Gannon suggests that Microsoft is cheap, citing that Windows is secure (it is, sort of) and that it is trading at 10 times future earnings.
I would contend that Microsoft is at fair value. The company is in incredibly strong financial position (cash on the balance sheet is huge, 21 billion with no debt), but the underlying issue is that Microsoft has an army of people working against it (the “open source” movement) that will be providing a slow but steady erosion on anything that it sells.
Microsoft Windows will still be around as the primary desktop client in the next 5 years, but their ability to price will be hampered by free solutions (mainly Linux, and OpenOffice). It won’t matter how good Windows 7 is, or how good future versions of Office are – Microsoft’s day in the sun has long since past.
Your investment in Microsoft will still be there tomorrow, however, so as a store of value, equity in Microsoft isn’t necessarily a bad option – and at current prices they’ll give you a 3% dividend yield. Their management was prone to making some stupid value-destroying decisions, however – their equity stake in Facebook, and them potentially taking over Yahoo was another.
I would contend that a company like Intel would provide better competitive protection since their only real competition, AMD, is about financially fade off the planet. It is an easier bet (for me, anyway) that it is likelier that people will be running systems with Intel chips than Windows operating systems in 20 years. The issue is that while it is possible to develop new software to compete against Microsoft, it is nearly impossible to come up with the capital (in the order of billions) required to properly compete with the likes of Intel. Ever since Apple standardized on Intel, this sealed the deal.

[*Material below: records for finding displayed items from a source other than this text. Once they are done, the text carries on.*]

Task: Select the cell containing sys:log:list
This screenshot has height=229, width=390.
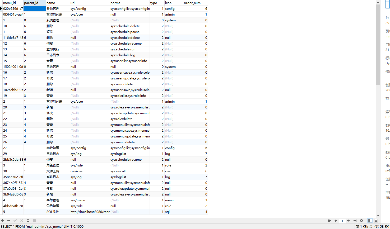Action: tap(120, 154)

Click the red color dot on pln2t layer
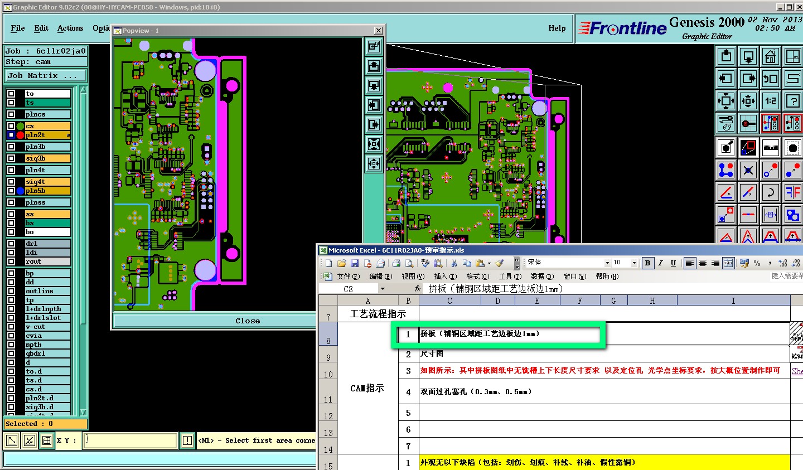pyautogui.click(x=21, y=135)
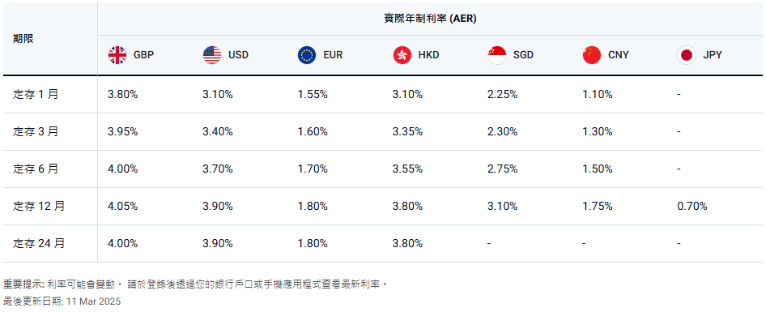766x312 pixels.
Task: Click the CNY 12-month rate 1.75%
Action: click(x=598, y=207)
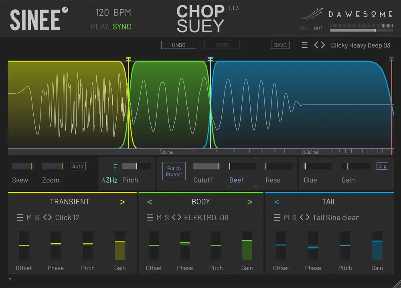Viewport: 401px width, 288px height.
Task: Click the UNDO button
Action: 178,45
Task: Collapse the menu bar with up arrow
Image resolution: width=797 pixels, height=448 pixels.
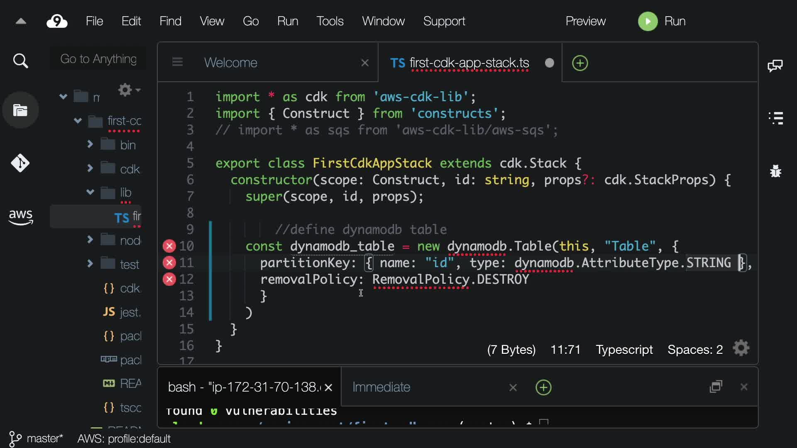Action: pos(21,21)
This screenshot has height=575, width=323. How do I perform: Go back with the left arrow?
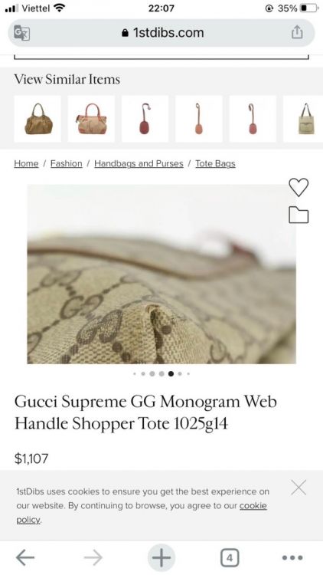click(x=25, y=558)
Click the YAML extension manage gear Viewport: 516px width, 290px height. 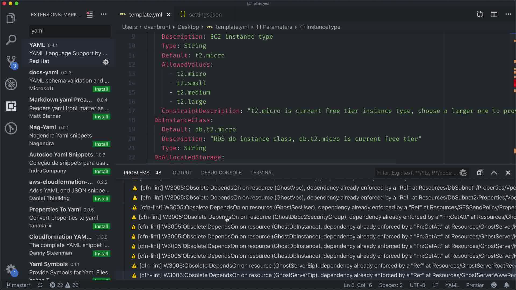[106, 62]
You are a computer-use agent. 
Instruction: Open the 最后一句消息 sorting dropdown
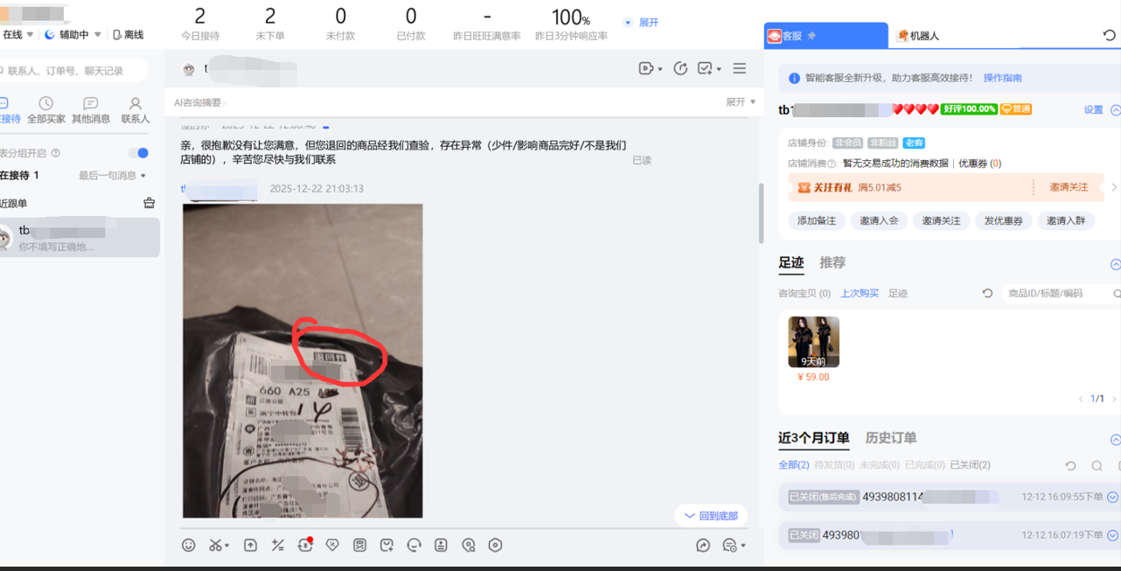click(x=112, y=176)
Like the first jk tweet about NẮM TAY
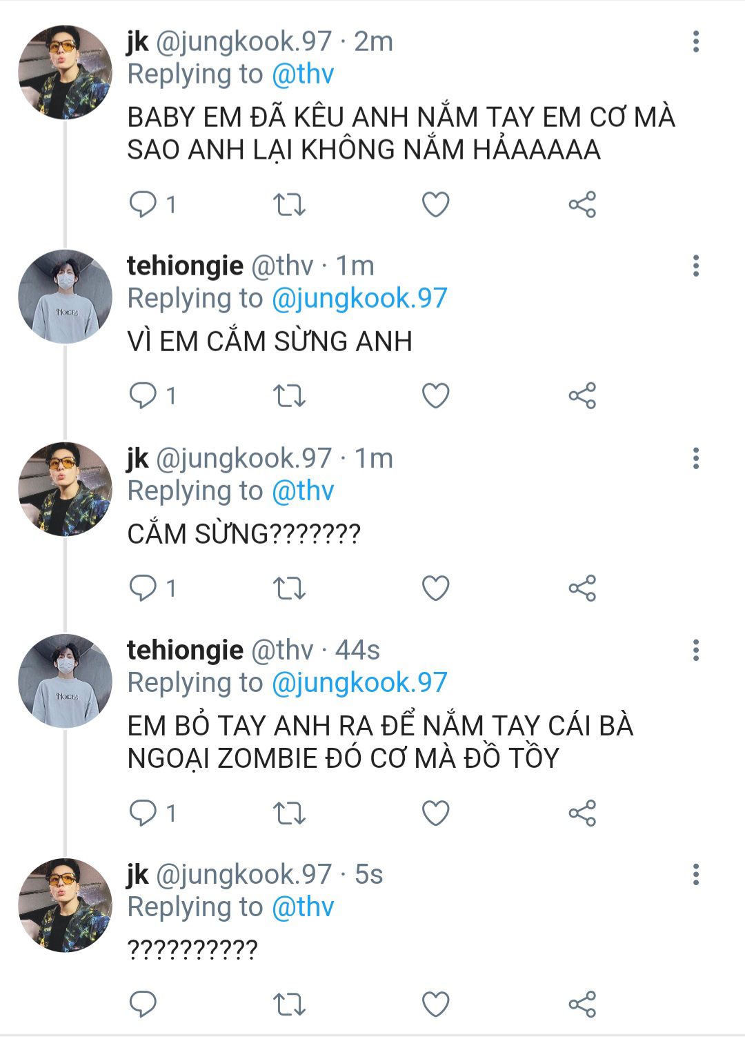Image resolution: width=745 pixels, height=1039 pixels. click(x=435, y=205)
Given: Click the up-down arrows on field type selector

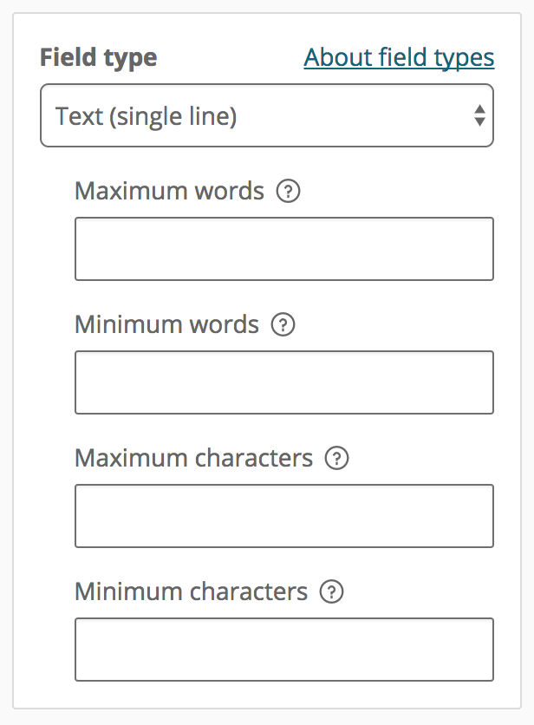Looking at the screenshot, I should (x=480, y=115).
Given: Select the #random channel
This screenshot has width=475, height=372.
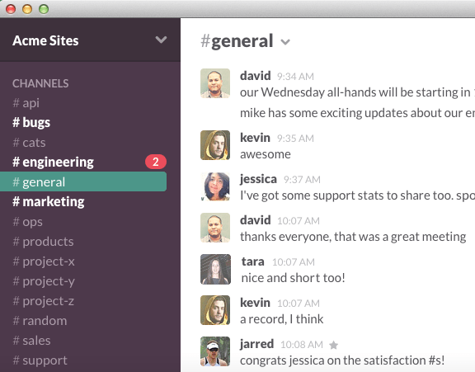Looking at the screenshot, I should coord(40,321).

Intel’s financial position is also solid – cash (12 billion) far exceeding debt (2 billion) on their balance sheet, and Intel will continue to generate cash in the far future. They give off a 4.5% dividend yield at current prices.
I will agree with the general theme, however, that for the first time in recent memory, stocks relating to the manufacturing and sale of personal computers finally look relatively inexpensive. One could do a lot worse than picking Microsoft or Intel.